- You should not ever use inductive load from voltage regulator shared with MCU.
- Relays are massive eaters, and the 4.6 volts were actually caused by arduinos NTC kicking in to protect arduinos supply, the relays on your picture are designed for power around 5DC so you should design your circuit in that regards. I am impressed by the fact that little regulator on pro miny even survived it, meaning its likely to be reasonably made board.
The Pro miny voltage regulator is nowhere near as powerful as thatone on Nano or UNO and only barely manages to run anything more then the MCU itself.
- Watch your current. I am not sure whats the max current of your buck converter. Amazon specifications usually do not concern themselves with petty things like reality. SO it might not be strong enough to run all 4 relays. Though Colour is matching more often then wrong
- Again relays are massive power eaters and the lower voltage, the higher current so you can often lower your consumption by using relays made for higher voltage.

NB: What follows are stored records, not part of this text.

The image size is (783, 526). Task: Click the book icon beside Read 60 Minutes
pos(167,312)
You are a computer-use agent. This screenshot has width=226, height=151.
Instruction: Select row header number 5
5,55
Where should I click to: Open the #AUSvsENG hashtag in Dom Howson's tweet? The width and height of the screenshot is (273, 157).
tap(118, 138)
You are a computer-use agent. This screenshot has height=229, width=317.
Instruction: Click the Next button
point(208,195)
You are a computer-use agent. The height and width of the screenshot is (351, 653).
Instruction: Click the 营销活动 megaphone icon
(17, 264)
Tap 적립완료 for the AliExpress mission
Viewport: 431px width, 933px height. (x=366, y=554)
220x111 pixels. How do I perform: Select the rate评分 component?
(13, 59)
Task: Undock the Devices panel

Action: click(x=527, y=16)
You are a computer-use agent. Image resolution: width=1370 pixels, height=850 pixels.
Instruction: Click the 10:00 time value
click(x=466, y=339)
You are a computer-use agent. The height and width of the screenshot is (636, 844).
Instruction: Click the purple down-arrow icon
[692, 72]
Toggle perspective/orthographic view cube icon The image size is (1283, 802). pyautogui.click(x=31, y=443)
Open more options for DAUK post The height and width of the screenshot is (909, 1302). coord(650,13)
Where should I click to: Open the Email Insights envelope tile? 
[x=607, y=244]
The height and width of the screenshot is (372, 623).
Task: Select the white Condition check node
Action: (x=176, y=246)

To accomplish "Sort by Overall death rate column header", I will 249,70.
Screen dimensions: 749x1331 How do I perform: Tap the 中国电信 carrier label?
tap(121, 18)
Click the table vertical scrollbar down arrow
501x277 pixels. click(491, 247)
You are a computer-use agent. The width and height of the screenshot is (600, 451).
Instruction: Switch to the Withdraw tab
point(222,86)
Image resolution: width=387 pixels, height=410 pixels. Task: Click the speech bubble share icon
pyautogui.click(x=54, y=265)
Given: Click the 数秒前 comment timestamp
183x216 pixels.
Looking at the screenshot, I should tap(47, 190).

- Next batteries don't store that much power, get influenced by external influences and their capacity further decreases as the life goes. you can save a lot of power by using transistors/mosfets where possible.
It takes considerable additional design steps to make project run on a battery and replacing relays for bigger transformers or mosfets is often part of it.
Set any of the relays on, in arduino code and measure its voltage against ground.
If its 5V then arduino is sending signal fine.
If it is not, then check the resistance between its and arduinos ground. if its just few ohms look for issues on the arduino.
if resistance between grounds is big or even unmeasurable, then connect the arduino ground with relay board ground.
If you can measure 3-5V (Dependant on a pro mini version) between arduinos output and the ground then you don't have enough power on the relay modules supply.
Extra note:Make sure the arduino is not powered from buck converter as volage regulator has minimum voltage diference it can drop and could not be powered via regulator from a supply of less then 6.something Volts
As stated in Jroberts answer once everithing is working, you might want to disconnect the suplly to arduino from 12 volt source to Vin; and connect your arduino to your buck converter set at 5V (4.95ish-5.05ish) to 5V pin adding 10uF capacitor between the 5V and GND on arduino.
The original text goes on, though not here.